__Work item__. The answer should be an exact copy of the data.

__Source data__.
* * *

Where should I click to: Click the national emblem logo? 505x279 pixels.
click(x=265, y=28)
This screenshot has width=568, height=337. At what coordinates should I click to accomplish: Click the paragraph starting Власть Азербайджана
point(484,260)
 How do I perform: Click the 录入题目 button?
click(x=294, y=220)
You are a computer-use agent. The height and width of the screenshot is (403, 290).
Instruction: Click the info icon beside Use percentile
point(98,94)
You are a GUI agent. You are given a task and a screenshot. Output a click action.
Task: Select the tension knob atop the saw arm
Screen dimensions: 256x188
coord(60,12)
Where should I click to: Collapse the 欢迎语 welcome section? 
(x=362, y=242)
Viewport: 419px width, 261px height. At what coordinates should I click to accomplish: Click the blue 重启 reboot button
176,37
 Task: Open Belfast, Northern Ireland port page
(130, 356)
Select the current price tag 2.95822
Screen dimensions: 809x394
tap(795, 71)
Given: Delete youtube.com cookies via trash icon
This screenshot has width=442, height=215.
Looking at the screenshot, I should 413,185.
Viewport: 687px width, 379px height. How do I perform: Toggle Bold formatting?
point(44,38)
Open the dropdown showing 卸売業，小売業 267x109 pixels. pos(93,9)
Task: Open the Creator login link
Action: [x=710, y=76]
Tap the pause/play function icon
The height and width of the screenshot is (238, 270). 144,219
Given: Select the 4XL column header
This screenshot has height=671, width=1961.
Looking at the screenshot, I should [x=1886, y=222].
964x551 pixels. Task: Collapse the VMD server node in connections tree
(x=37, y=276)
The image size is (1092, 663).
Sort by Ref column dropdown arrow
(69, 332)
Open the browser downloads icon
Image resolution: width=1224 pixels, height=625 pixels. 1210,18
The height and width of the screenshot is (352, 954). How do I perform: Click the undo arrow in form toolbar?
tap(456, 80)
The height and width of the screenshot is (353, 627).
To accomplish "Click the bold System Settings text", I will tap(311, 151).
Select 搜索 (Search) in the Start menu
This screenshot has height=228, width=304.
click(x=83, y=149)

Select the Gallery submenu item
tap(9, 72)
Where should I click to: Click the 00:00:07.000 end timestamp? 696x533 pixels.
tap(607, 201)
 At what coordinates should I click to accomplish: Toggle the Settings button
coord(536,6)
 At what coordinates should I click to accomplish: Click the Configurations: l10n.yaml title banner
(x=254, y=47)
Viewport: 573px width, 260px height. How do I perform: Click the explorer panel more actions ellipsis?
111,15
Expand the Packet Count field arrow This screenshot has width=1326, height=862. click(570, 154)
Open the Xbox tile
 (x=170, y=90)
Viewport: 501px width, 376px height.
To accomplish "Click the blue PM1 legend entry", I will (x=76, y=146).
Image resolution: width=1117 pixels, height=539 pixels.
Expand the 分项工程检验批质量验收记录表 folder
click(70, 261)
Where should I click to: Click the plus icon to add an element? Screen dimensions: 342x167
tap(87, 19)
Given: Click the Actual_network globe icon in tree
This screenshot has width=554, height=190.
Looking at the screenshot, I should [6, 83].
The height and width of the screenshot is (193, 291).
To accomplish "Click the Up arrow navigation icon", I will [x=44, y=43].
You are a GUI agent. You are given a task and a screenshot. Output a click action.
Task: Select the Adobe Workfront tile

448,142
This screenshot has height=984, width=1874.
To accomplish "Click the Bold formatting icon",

* * *

__Answer below__.
Where should I click to: Click the national emblem logo? 505x279 pixels.
click(x=265, y=28)
This screenshot has width=568, height=337. At what coordinates should I click to accomplish: Click the paragraph starting Власть Азербайджана
point(484,260)
 How do I perform: Click the 录入题目 button?
click(x=294, y=220)
You are a computer-use agent. The height and width of the screenshot is (403, 290).
Instruction: Click the info icon beside Use percentile
point(98,94)
You are a GUI agent. You are given a task and a screenshot. Output a click action.
Task: Select the tension knob atop the saw arm
Screen dimensions: 256x188
coord(60,12)
Where should I click to: Collapse the 欢迎语 welcome section? 
(x=362, y=242)
Viewport: 419px width, 261px height. At what coordinates should I click to accomplish: Click the blue 重启 reboot button
176,37
 Task: Open Belfast, Northern Ireland port page
(130, 356)
Select the current price tag 2.95822
Screen dimensions: 809x394
tap(795, 71)
Given: Delete youtube.com cookies via trash icon
This screenshot has width=442, height=215.
Looking at the screenshot, I should 413,185.
Viewport: 687px width, 379px height. How do I perform: Toggle Bold formatting?
point(44,38)
Open the dropdown showing 卸売業，小売業 267x109 pixels. pos(93,9)
Task: Open the Creator login link
Action: [x=710, y=76]
Tap the pause/play function icon
The height and width of the screenshot is (238, 270). 144,219
Given: Select the 4XL column header
This screenshot has height=671, width=1961.
Looking at the screenshot, I should [x=1886, y=222].
964x551 pixels. Task: Collapse the VMD server node in connections tree
(x=37, y=276)
The image size is (1092, 663).
Sort by Ref column dropdown arrow
(69, 332)
Open the browser downloads icon
Image resolution: width=1224 pixels, height=625 pixels. 1210,18
The height and width of the screenshot is (352, 954). How do I perform: Click the undo arrow in form toolbar?
tap(456, 80)
The height and width of the screenshot is (353, 627).
To accomplish "Click the bold System Settings text", I will tap(311, 151).
Select 搜索 (Search) in the Start menu
This screenshot has height=228, width=304.
click(x=83, y=149)

Select the Gallery submenu item
tap(9, 72)
Where should I click to: Click the 00:00:07.000 end timestamp? 696x533 pixels.
tap(607, 201)
 At what coordinates should I click to accomplish: Toggle the Settings button
coord(536,6)
 At what coordinates should I click to accomplish: Click the Configurations: l10n.yaml title banner
(x=254, y=47)
Viewport: 573px width, 260px height. How do I perform: Click the explorer panel more actions ellipsis?
111,15
Expand the Packet Count field arrow This screenshot has width=1326, height=862. click(570, 154)
Open the Xbox tile
 (x=170, y=90)
Viewport: 501px width, 376px height.
To accomplish "Click the blue PM1 legend entry", I will (x=76, y=146).
Image resolution: width=1117 pixels, height=539 pixels.
Expand the 分项工程检验批质量验收记录表 folder
click(70, 261)
Where should I click to: Click the plus icon to add an element? Screen dimensions: 342x167
tap(87, 19)
Given: Click the Actual_network globe icon in tree
This screenshot has width=554, height=190.
Looking at the screenshot, I should [6, 83].
The height and width of the screenshot is (193, 291).
To accomplish "Click the Up arrow navigation icon", I will [x=44, y=43].
You are a GUI agent. You are given a task and a screenshot. Output a click action.
Task: Select the Adobe Workfront tile

448,142
This screenshot has height=984, width=1874.
To accomplish "Click the Bold formatting icon",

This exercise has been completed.